Let $V=\{f:X \to \mathbb{R}\}$ be the vector space of real valued functions.

Fix $x_0 \in X$

Define W=$\{f\in V|f(x_0)=0\}$

Is there a vector space $Y$-a subspace of V such that $V=W \oplus Y$

Attempt..

I think No.

Consider the set X to be $\mathbb{R}$.Then we are looking into the real valued functions from real numbers. choose $x_0=1$

Then we know that W is the subspace of $V$ which consists of functions $f:\mathbb{R} \to \mathbb{R}$ which vanish at $x=1$.

Now for the sake of contradiction I will assume the existence of such a subspace Y such that $V=W \oplus Y$.

Then $Y$ must contain all the functions which do not vanish at $x=1$. choose $f_1(x)=1+2x$ and $f_2(x)=-3x$

however $f_1(x)+f_2(x)=1-x$ which does not belong to $Y$ contradicting the additive closure property.(note-This is because $f_1(x)+f_2(x)=1-x\in W$)

Am I Correct?

If not please help me solving this one.

Thanks

Answer 1

Think of direct sums as partitioning all the information in the vector space into two completely unrelated pieces of data.

So, your original vector space is all functions. Now, you're given that one part of your description for "any function" is about its behavior at absolutely every point other than $x_0$.

What information is left to be specified about such a function?

Answer 2

No, it is possible to have such a subspace Y. I have constructed such one.

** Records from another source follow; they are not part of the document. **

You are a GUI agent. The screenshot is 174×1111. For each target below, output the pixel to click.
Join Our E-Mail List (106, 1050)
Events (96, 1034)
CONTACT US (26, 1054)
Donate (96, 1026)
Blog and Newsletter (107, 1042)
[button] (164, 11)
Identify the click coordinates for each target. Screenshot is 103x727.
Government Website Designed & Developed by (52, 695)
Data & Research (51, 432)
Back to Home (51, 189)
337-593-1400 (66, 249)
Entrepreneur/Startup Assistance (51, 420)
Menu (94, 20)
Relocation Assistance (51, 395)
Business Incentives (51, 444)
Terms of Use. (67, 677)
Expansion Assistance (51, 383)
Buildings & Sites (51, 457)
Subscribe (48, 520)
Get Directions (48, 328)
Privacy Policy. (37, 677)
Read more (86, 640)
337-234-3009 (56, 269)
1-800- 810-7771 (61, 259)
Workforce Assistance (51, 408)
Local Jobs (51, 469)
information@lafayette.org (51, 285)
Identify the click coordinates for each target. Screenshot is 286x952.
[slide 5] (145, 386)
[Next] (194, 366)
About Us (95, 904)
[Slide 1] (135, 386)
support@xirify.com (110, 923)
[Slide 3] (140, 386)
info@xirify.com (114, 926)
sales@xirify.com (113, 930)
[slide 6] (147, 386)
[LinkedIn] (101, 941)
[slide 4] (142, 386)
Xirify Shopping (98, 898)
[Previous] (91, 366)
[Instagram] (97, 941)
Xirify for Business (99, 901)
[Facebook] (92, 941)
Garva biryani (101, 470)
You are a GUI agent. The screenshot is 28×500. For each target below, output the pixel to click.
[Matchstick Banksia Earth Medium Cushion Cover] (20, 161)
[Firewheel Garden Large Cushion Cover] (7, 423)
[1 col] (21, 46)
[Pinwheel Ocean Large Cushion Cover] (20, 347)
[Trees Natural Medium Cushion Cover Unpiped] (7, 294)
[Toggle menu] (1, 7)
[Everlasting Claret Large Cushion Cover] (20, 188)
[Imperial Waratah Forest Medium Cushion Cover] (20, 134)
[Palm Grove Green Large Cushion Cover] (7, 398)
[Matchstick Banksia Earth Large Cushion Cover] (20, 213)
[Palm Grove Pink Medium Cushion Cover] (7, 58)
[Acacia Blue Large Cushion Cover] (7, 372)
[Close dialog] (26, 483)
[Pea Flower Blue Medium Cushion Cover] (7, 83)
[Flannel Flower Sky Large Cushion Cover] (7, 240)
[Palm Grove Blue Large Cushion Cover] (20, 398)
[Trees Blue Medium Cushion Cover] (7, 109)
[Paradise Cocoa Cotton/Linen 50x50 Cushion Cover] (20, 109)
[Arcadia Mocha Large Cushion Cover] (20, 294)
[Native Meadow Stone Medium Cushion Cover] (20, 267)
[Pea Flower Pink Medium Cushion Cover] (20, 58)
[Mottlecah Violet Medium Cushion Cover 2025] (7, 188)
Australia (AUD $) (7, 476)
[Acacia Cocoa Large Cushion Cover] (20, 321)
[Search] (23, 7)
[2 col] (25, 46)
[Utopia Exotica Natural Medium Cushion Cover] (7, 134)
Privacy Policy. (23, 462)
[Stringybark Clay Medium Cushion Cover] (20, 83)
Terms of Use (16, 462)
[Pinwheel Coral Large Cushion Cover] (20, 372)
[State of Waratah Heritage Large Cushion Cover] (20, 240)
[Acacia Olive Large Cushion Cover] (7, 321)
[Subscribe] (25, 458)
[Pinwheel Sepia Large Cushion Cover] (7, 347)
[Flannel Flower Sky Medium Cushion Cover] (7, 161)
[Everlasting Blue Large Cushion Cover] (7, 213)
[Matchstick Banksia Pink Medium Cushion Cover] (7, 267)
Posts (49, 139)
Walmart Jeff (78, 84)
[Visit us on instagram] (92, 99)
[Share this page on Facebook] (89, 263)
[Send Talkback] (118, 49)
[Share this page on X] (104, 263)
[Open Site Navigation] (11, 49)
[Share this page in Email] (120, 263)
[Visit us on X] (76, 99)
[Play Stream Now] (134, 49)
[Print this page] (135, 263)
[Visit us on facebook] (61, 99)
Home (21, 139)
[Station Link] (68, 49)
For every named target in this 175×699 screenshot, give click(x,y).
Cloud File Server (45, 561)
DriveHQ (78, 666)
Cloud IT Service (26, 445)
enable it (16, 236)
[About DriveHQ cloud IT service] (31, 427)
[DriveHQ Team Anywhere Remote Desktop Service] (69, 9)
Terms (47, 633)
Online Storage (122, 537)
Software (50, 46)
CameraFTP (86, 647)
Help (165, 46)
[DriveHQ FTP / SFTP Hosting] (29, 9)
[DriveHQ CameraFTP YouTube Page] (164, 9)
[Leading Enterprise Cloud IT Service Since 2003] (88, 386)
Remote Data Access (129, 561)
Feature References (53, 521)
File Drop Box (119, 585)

Let $$ \begin{align*} Y&=\{f\in V\mid f(x_0)=0\Rightarrow f(x)=0\text{ for all }x\in X\}\\ &=\{f\in V\mid f(x_0)\neq0\}\cup\{f\equiv 0\}. \end{align*} $$ Let $f\in V$. Consider $f_1\in W$ and $f_2\in Y$ defined by $$ \begin{align*} f_1(x)&=\begin{cases}0 & x=x_0\\ f(x) & x\neq x_0\end{cases}\\ f_2(x)&=\begin{cases}f(x) & x=x_0\\ 0 & x\neq x_0\end{cases} \end{align*} $$ Then $f(x)=f_1(x)+f_2(x)$ for all $x\in X$.

Therefore $V=W+Y$.

Now, it is easy to check that $W\cap Y=\{0\}$. So, $V=W\oplus Y$.